Researchers from Arizona State University, King Abdullah University of Science and Technology, and other institutions have developed a new method to synthesize hexagonal boron nitride (hBN) thin films at temperatures compatible with silicon-based CMOS technology, successfully fabricating stable memristive devices. The research results have been published in the journal Nature Nanotechnology.

Two-dimensional hexagonal boron nitride has shown great potential in building neuromorphic computing and in-memory computing systems due to its excellent insulating properties and mechanical strength. However, traditional high-temperature synthesis methods are difficult to integrate with CMOS processes, and the transfer process often introduces defects. The research team used electron cyclotron resonance plasma-enhanced chemical vapor deposition (ECR-PECVD) technology to achieve direct deposition of high-quality hBN thin films at temperatures below 380°C.
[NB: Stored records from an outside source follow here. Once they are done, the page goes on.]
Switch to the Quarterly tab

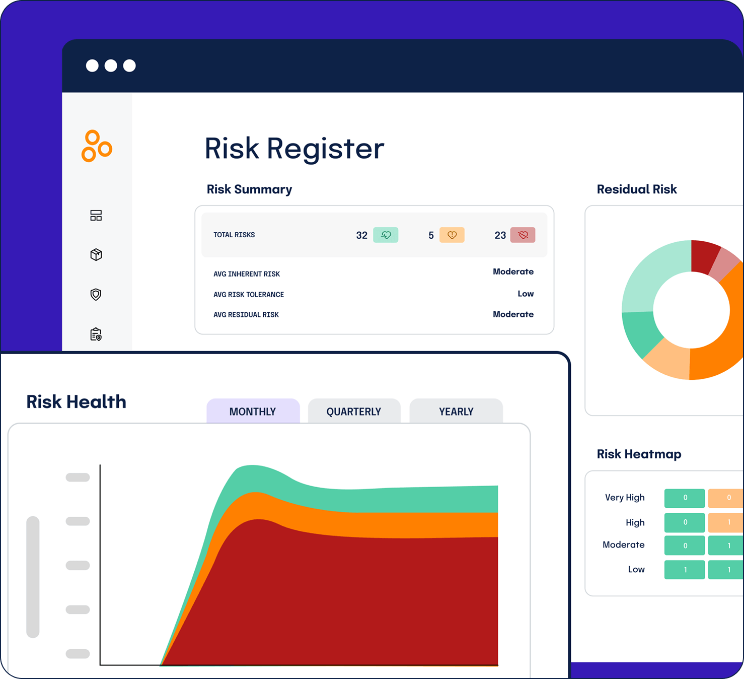(354, 412)
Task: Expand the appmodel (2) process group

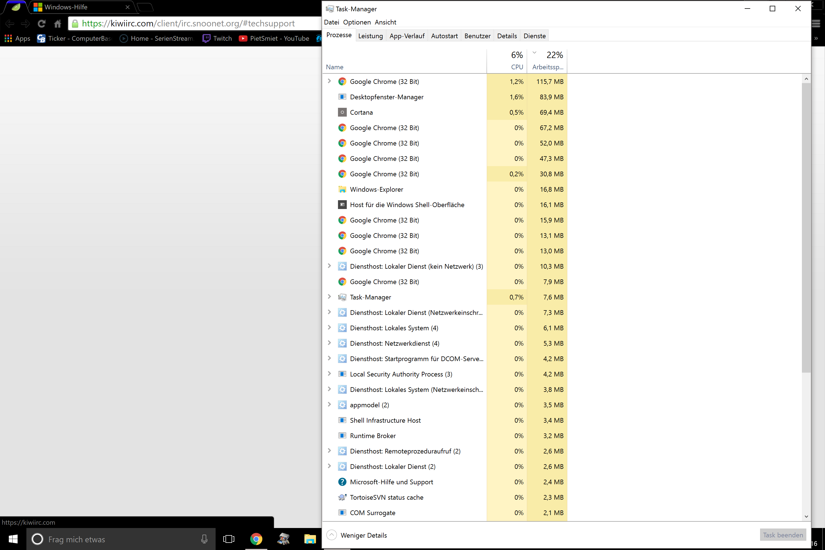Action: coord(329,404)
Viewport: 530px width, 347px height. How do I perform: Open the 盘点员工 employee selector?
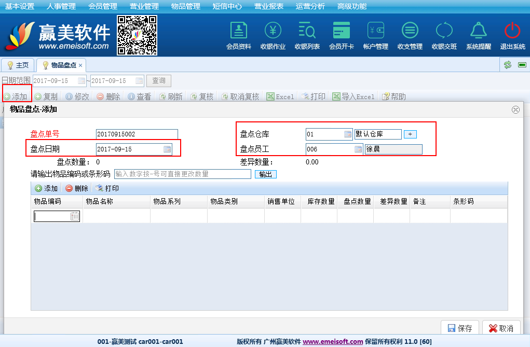point(358,149)
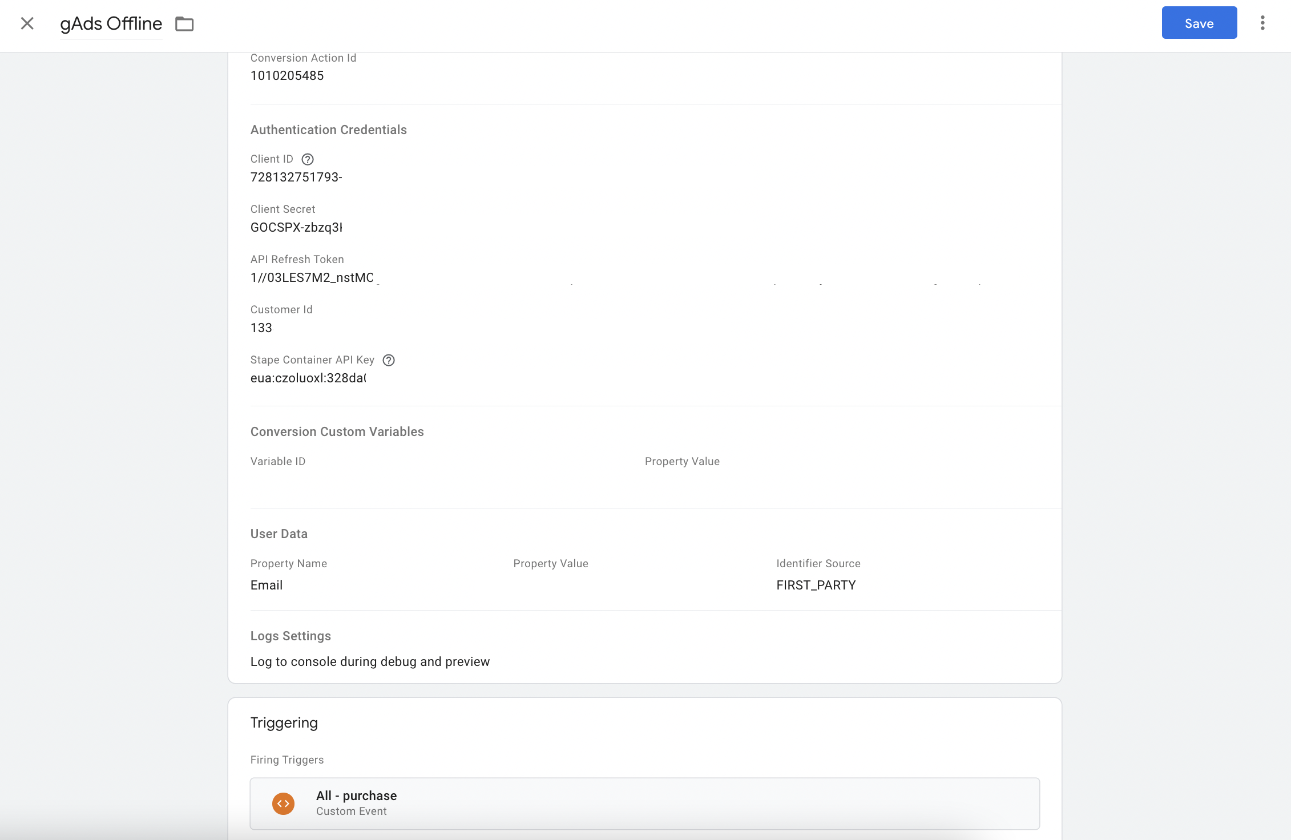Click the help icon beside Stape Container API Key

(389, 360)
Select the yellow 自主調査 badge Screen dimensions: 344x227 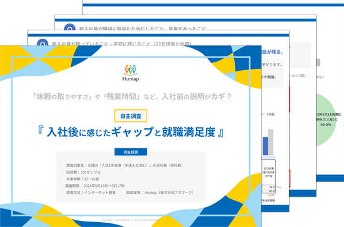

The polycrystalline hBN thin films prepared by this method exhibit excellent wafer-scale uniformity and can be integrated with existing electronic devices without the need for transfer. Memristors fabricated based on this thin film demonstrate high yield (approximately 90%), stable multi-state operation capability (more than 16 states), and excellent endurance. The researchers stated: "We directly integrated the memristors into an industrial CMOS test platform, achieving millions of programming cycles. This marks an important step toward wafer-scale integration of hBN memristors."

This breakthrough provides a new pathway for the integration of two-dimensional materials with existing semiconductor technologies and is expected to promote the development of high-performance computing devices. The research team indicated that the method is also applicable to the low-temperature synthesis and integration of other two-dimensional materials.